---------- DOCUMENT SECTION ----------

Description
Using dlopen
is a subtle art. On top of the usual requirements around symbol conflicts and ABI compatibility, Rust's handling of symbols adds certain extra assumptions that can lead to UB here: ideally, we'd make sure that symbols from "different" crates can never clash. During normal builds, this is ensured by checking that the StableCrateId
is globally unique (and hashing everything into the StableCrateId
that is considered as relevant for crate identity), but this check is bypassed by dlopen
.
At the very least, this potential risk of collisions in dlopen
seems worth documenting somewhere. On top of that, is there anything we could do to mitigate this problem? Making StableCrateId
an actual cryptographic hash and 256 bits large is probably going to be prohibitively expensive, but maybe there is an alternative where only dlopen
users have to pay for extra checks, and if you don't use dlopen
it doesn't cost anything. One could imagine a rust_checked_dlopen
or so that performs the crate ID uniqueness check at runtime, somehow. Is that realistic? Is it useful?
Activity
VorpalBlade commentedon Aug 13, 2024
What exactly are we trying to protect against?
Let me play devil's advocate here:
Due to lack of stable ABI you will most probably be using C ABI anyway, and no name mangling. You might be using stabby or similar (which builds on top of the C ABI), but arguably they are off doing their own thing.
dlsym
is very basic and even in C++ that has a stable ABI it doesn't work well with C++ name mangling, you are generally working with extern C functions across dlopen/dlsym. You might have an extern C function that returns a more complex object full of C++ types and pointers but that can have a lot of footguns (same version of all involved types must be used and since there is no name mangling you can't detect this anyway).So, assuming extern C API what can we even protect against? C ABI is fundamentally not safe due to lack of name mangling.
Is that not the usage scenario then what is? Both possible alternatives (stabby and abi_stable) already solve the safety concerns at a higher level. Is the list of things that such a layer needs to deal with what you want to end up with in this issue?
It would probably help to come up with some use cases, describing what could go wrong in order to figure this out. As it is, this issue seems broad and vague, or perhaps I'm misunderstanding it.
RalfJung commentedon Aug 13, 2024
I'm not sure what the usual usecases here are.^^ If people only ever
dlopen
things that have a C ABI and nothing else (no Rust symbols exported), then indeed collisions in Rust's name mangling are entirely irrelevant. But is that really the only thing people do?Cc @bjorn3
bjorn3 commentedon Aug 13, 2024
Rustc dlopens codegen backends and uses the rust abi for this. The fact that rust has an unstable abi doesn't matter when you ensure that you use the same rustc version to compile the host and the plugin. For codegen backends using something like stabby or abi_stable is impractical as codegen backends are expected to use the exact same api's as rustc uses internally. Conversion of values at the abi boundary would result in unacceptable overhead.

----------

▶ _TASK DIRECTIONS_
Reproduce the stretch of the dlopen discussion from "At the very" through "to protect against?", swapping "StableCrateId" for "CrateHash".

---------- DATA PROVIDED ----------

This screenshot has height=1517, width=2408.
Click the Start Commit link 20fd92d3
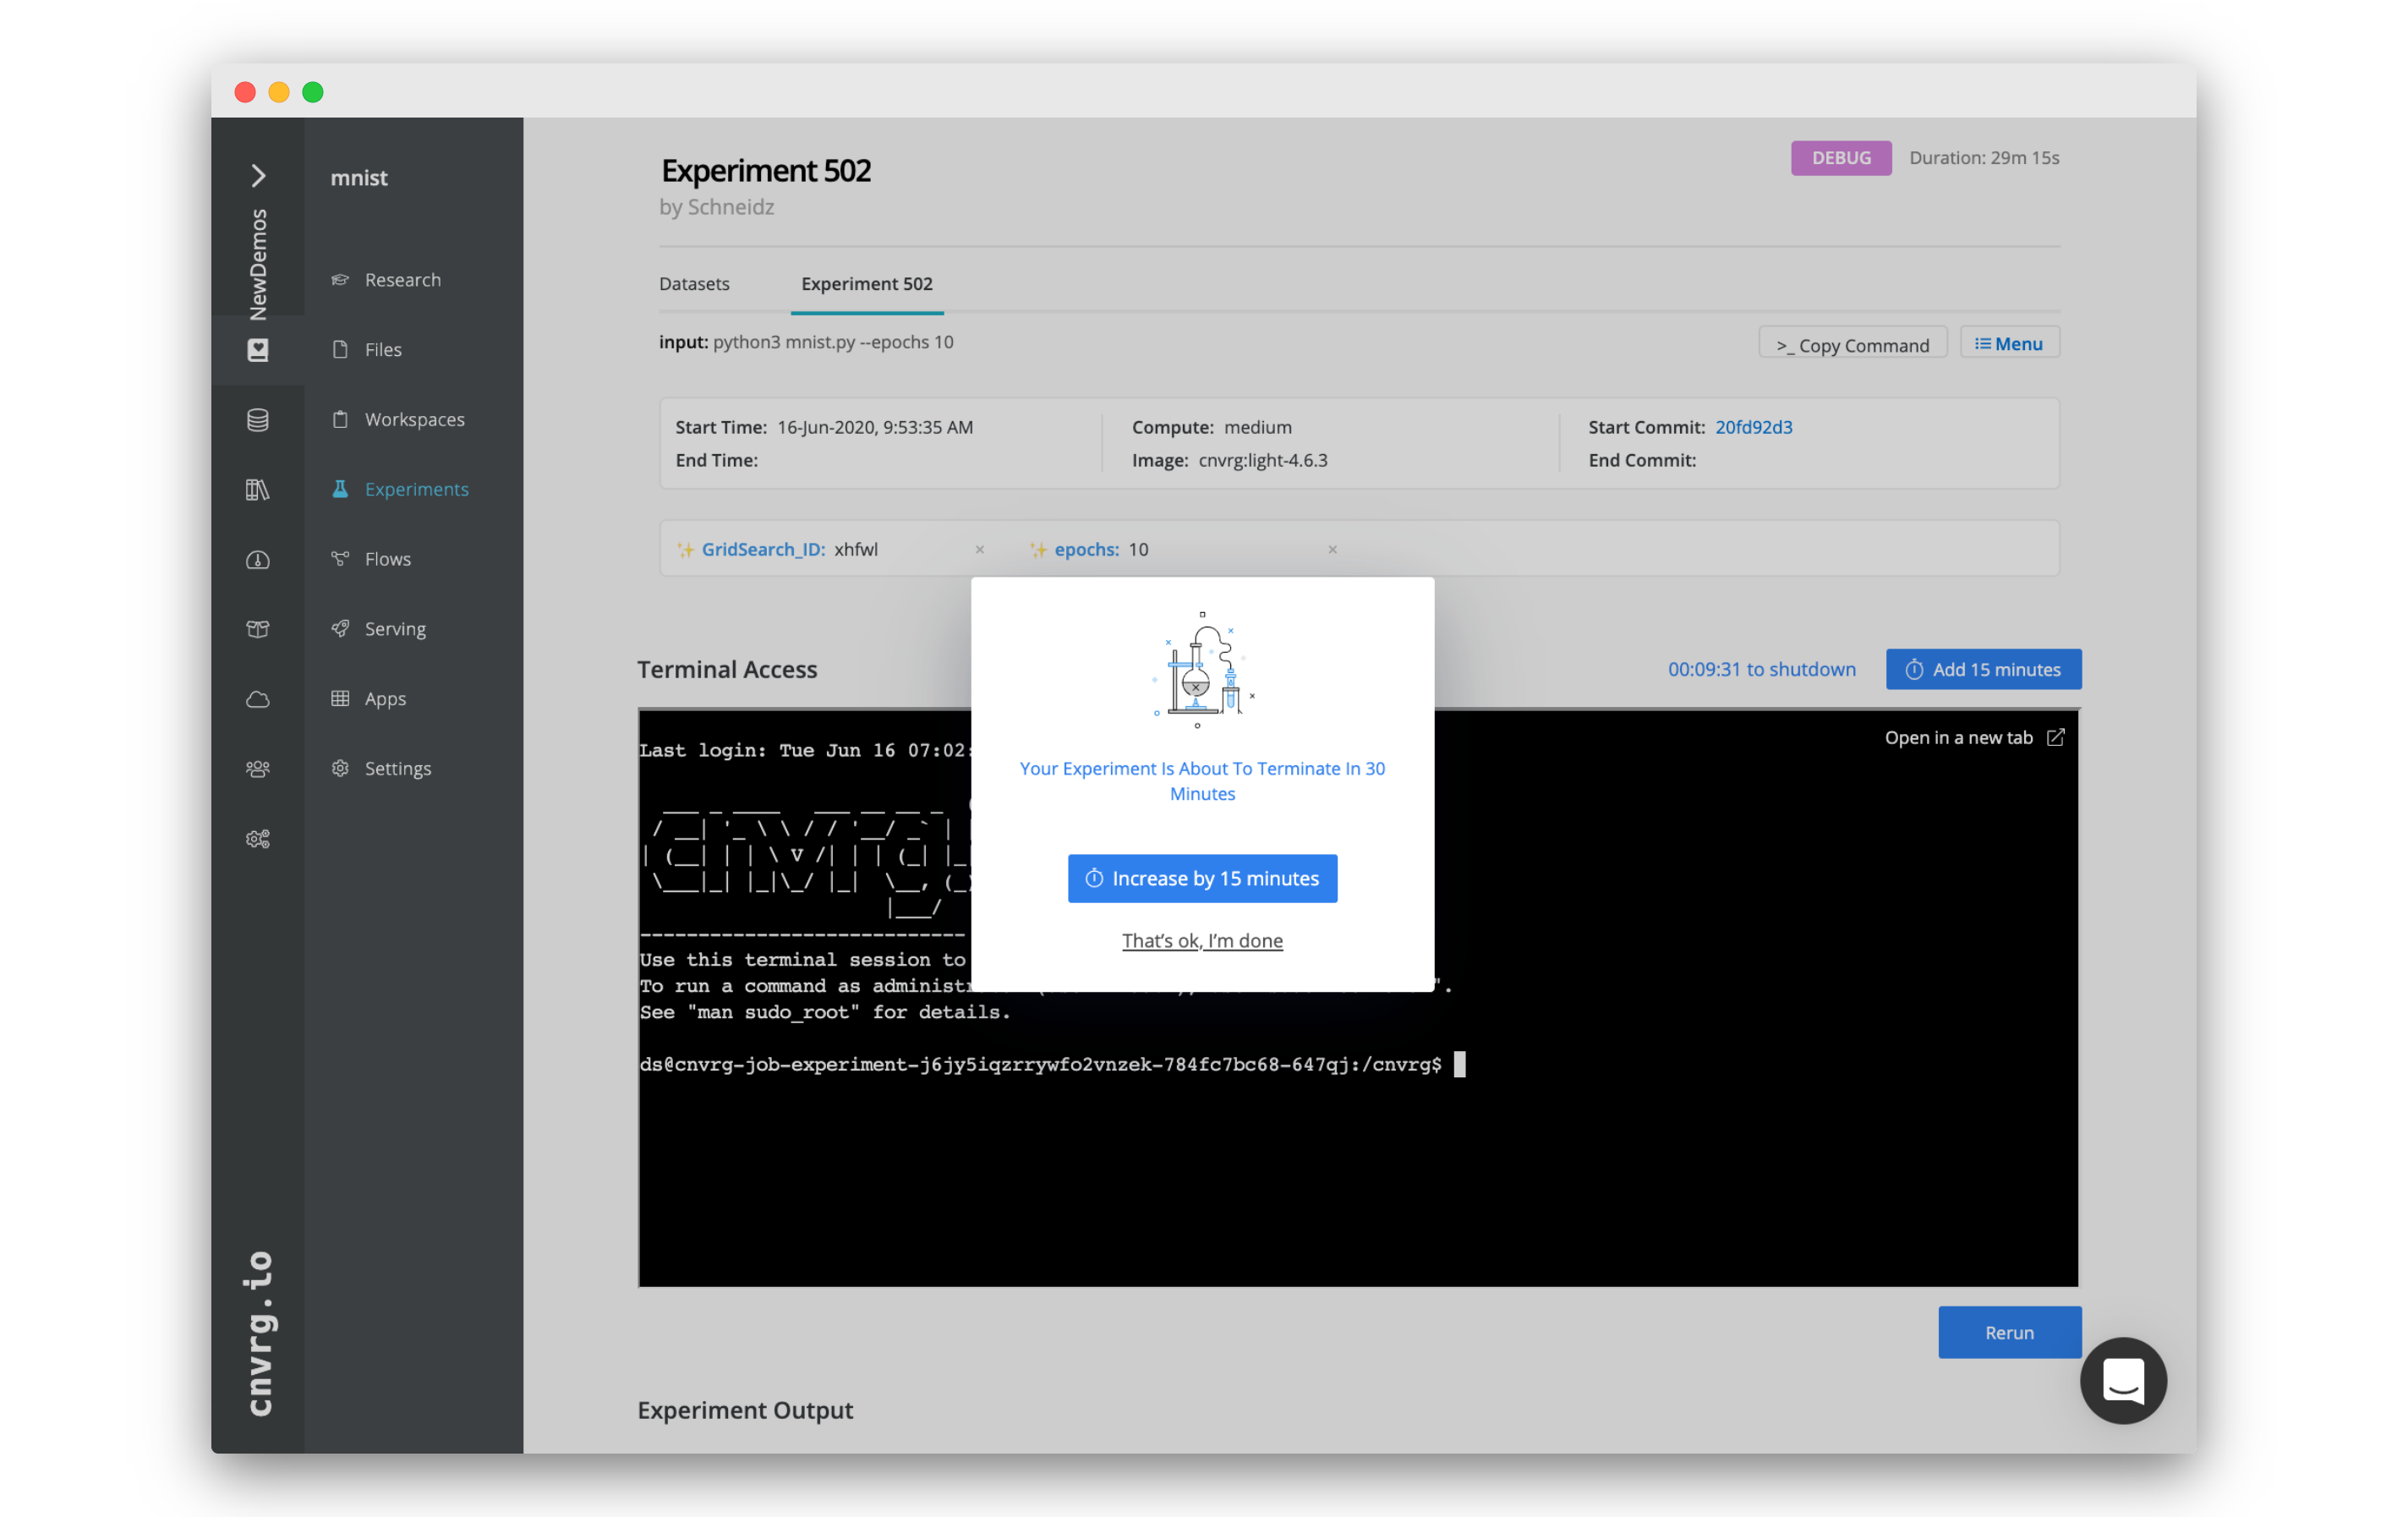click(1754, 426)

----------

▶ _TASK RESPONSE_
At the very least, this potential risk of collisions in dlopen
seems worth documenting somewhere. On top of that, is there anything we could do to mitigate this problem? Making CrateHash
an actual cryptographic hash and 256 bits large is probably going to be prohibitively expensive, but maybe there is an alternative where only dlopen
users have to pay for extra checks, and if you don't use dlopen
it doesn't cost anything. One could imagine a rust_checked_dlopen
or so that performs the crate ID uniqueness check at runtime, somehow. Is that realistic? Is it useful?
Activity
VorpalBlade commentedon Aug 13, 2024
What exactly are we trying to protect against?